Assignment:
Leave the pictures aside and give back every entry below word for word.

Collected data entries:
● ● ● ● ● ● ●

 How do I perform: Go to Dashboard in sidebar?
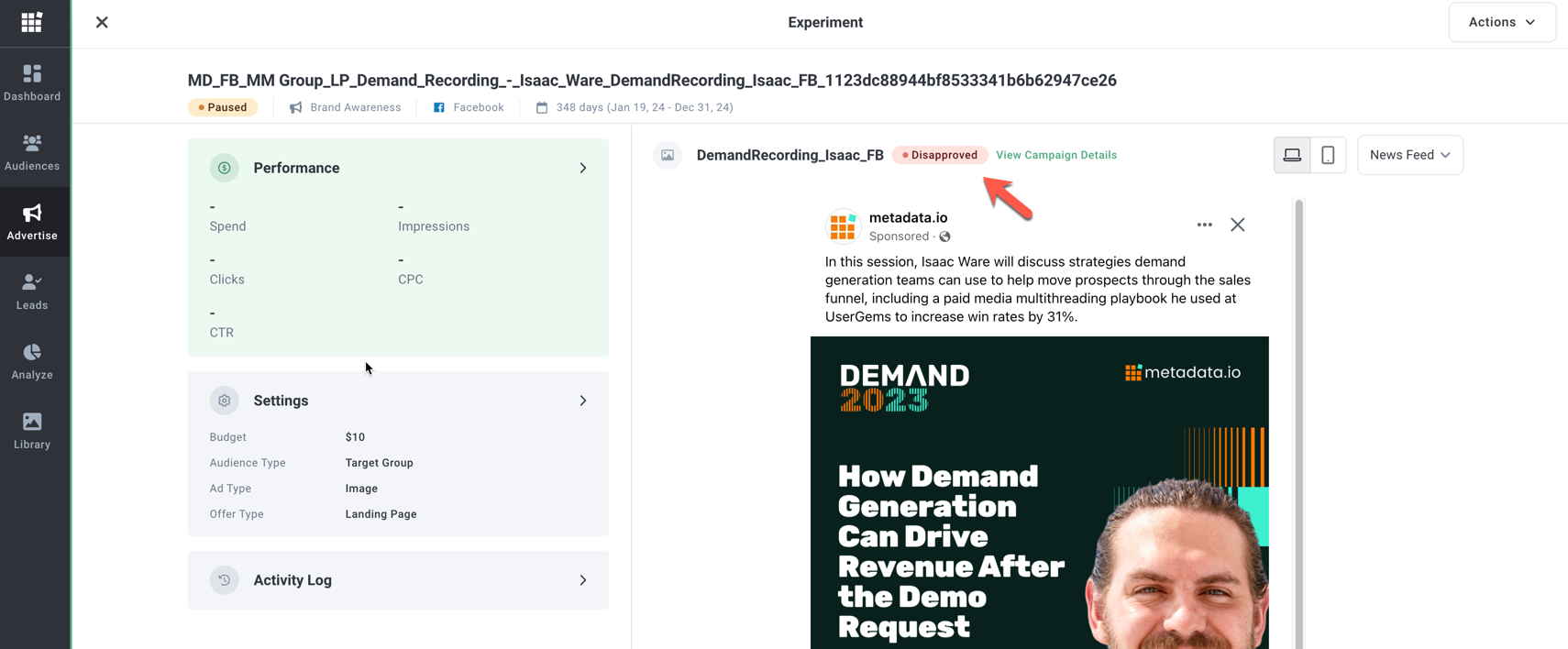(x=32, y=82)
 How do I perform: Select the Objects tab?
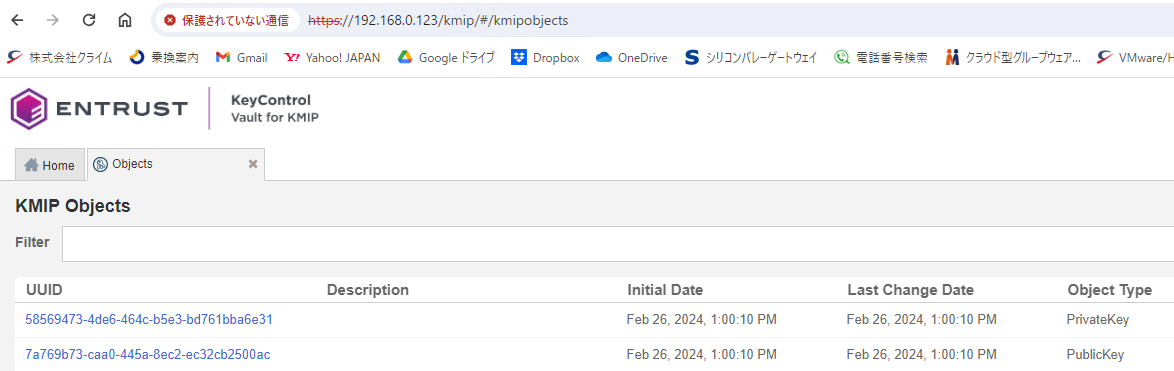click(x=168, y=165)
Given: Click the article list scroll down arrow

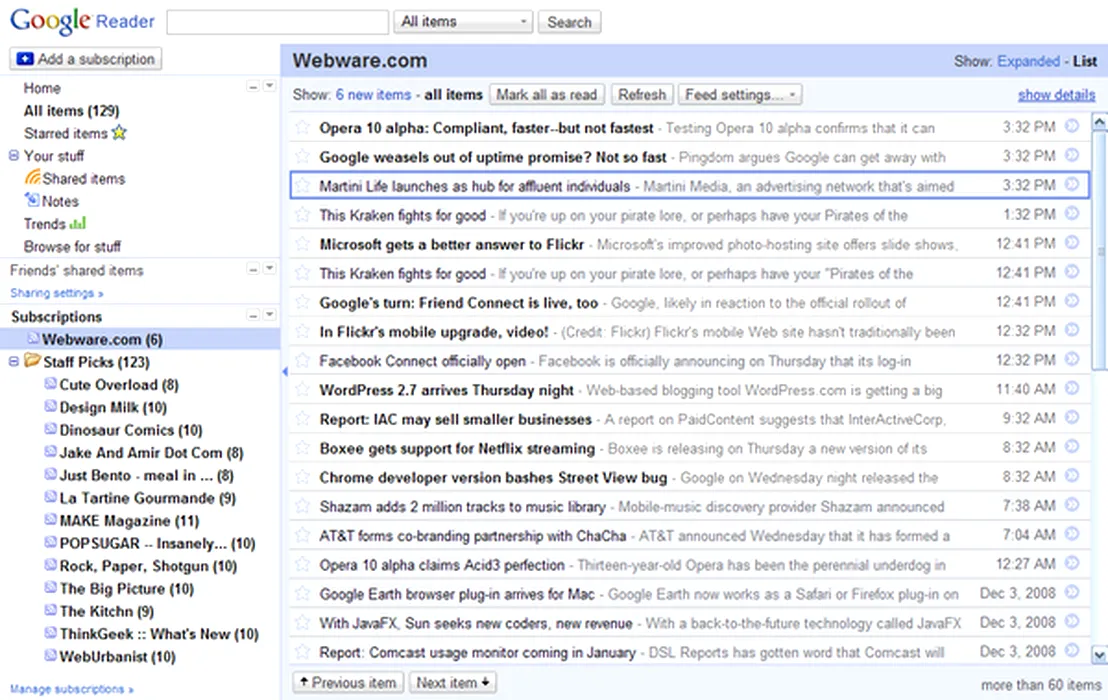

● ● ● ● ● ● ●

Result:
 How do I perform: Go to Dashboard in sidebar?
(x=32, y=82)
 How do I perform: Select the Objects tab?
click(x=168, y=165)
Given: Click the article list scroll down arrow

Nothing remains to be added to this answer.